▶ Your task
Please arrange everything from the line containing "Given: Click the" down to the line containing "Looking at the screenshot, I should [x=741, y=393]." in the material below as a numbered list, leaving out blank lines and pictures.

Records for locating described items
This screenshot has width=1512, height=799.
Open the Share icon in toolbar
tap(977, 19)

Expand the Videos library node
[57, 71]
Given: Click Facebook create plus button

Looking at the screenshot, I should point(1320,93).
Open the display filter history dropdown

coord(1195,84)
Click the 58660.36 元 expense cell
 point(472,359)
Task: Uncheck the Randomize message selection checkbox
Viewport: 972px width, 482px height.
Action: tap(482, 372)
...
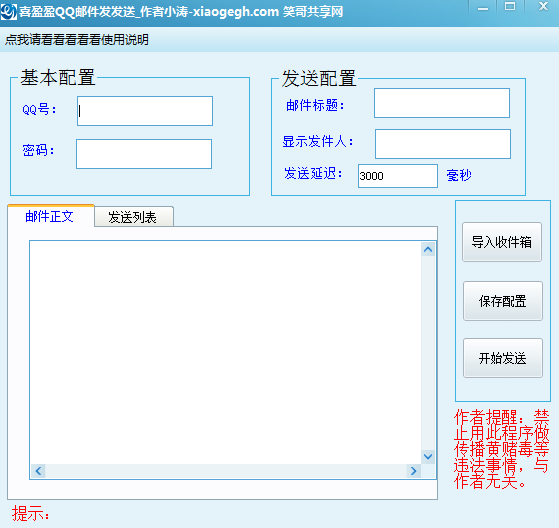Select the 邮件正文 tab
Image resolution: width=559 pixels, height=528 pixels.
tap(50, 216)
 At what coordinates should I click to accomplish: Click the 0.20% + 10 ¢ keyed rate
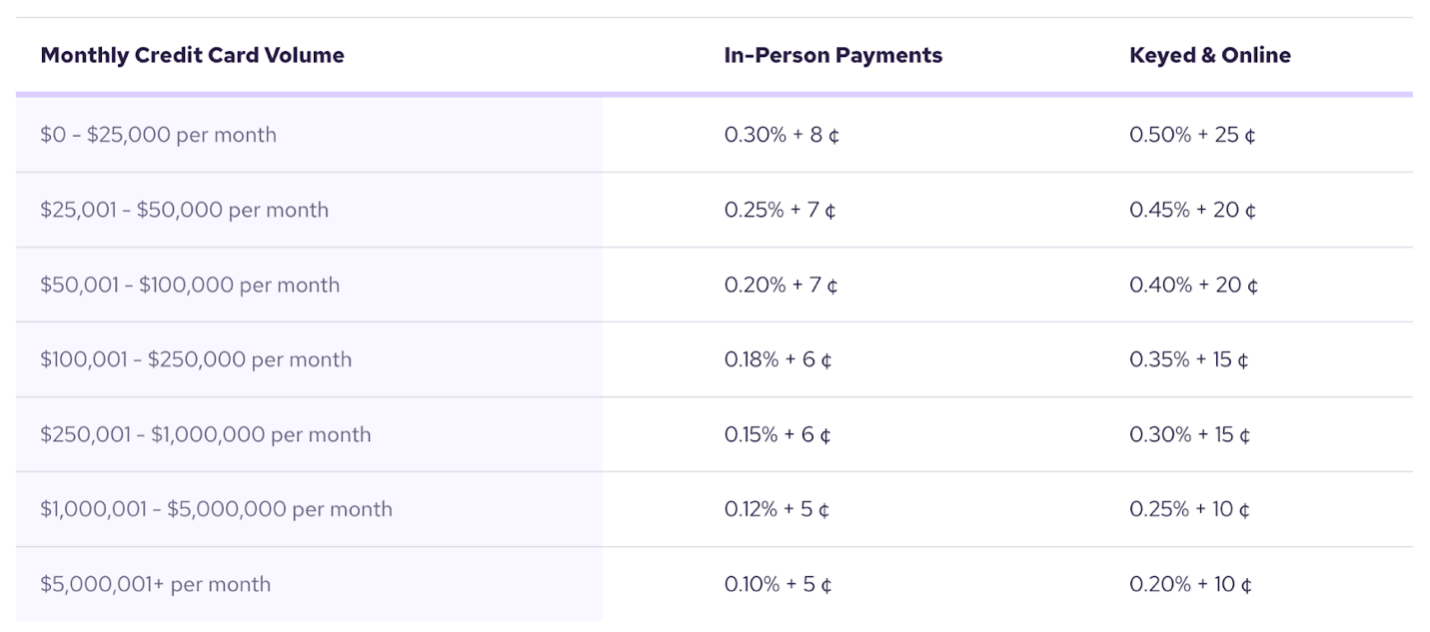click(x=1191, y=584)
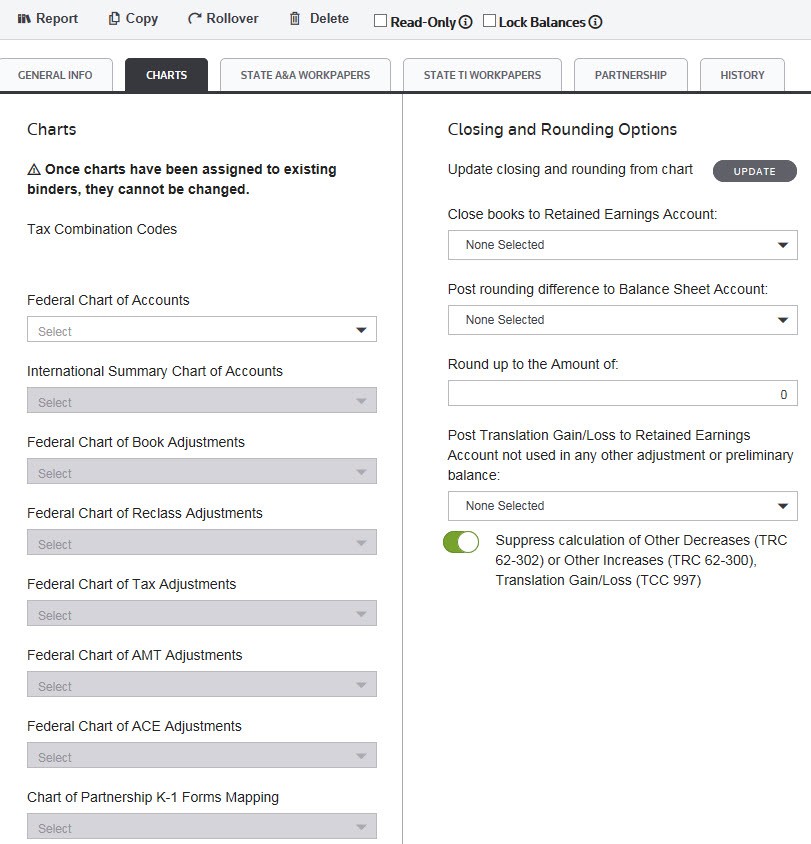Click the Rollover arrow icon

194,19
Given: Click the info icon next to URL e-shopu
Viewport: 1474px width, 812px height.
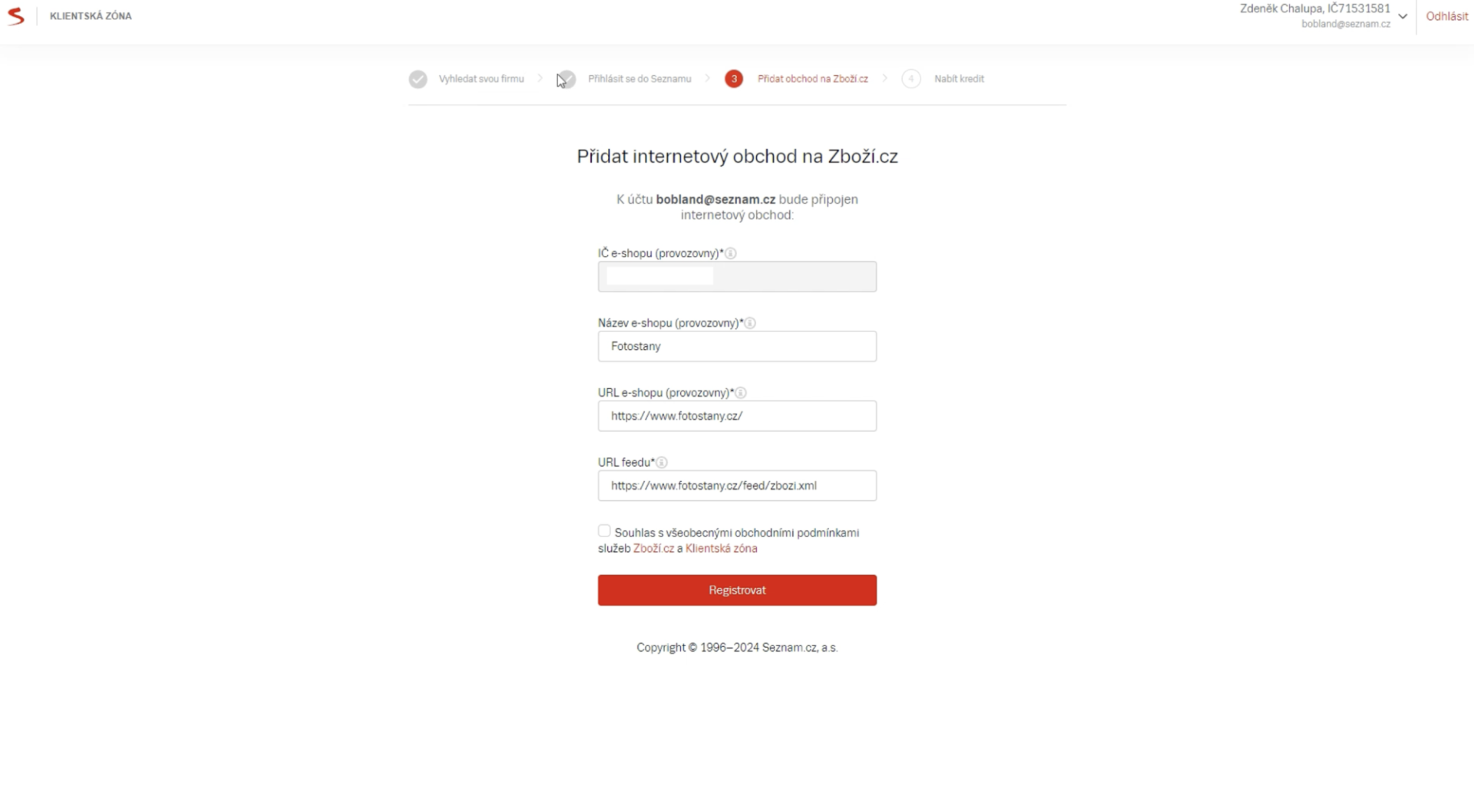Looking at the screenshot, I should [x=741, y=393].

▶ Result of this task
1. Given: Click the info icon next to URL e-shopu
2. Viewport: 1474px width, 812px height.
3. Looking at the screenshot, I should [x=741, y=393].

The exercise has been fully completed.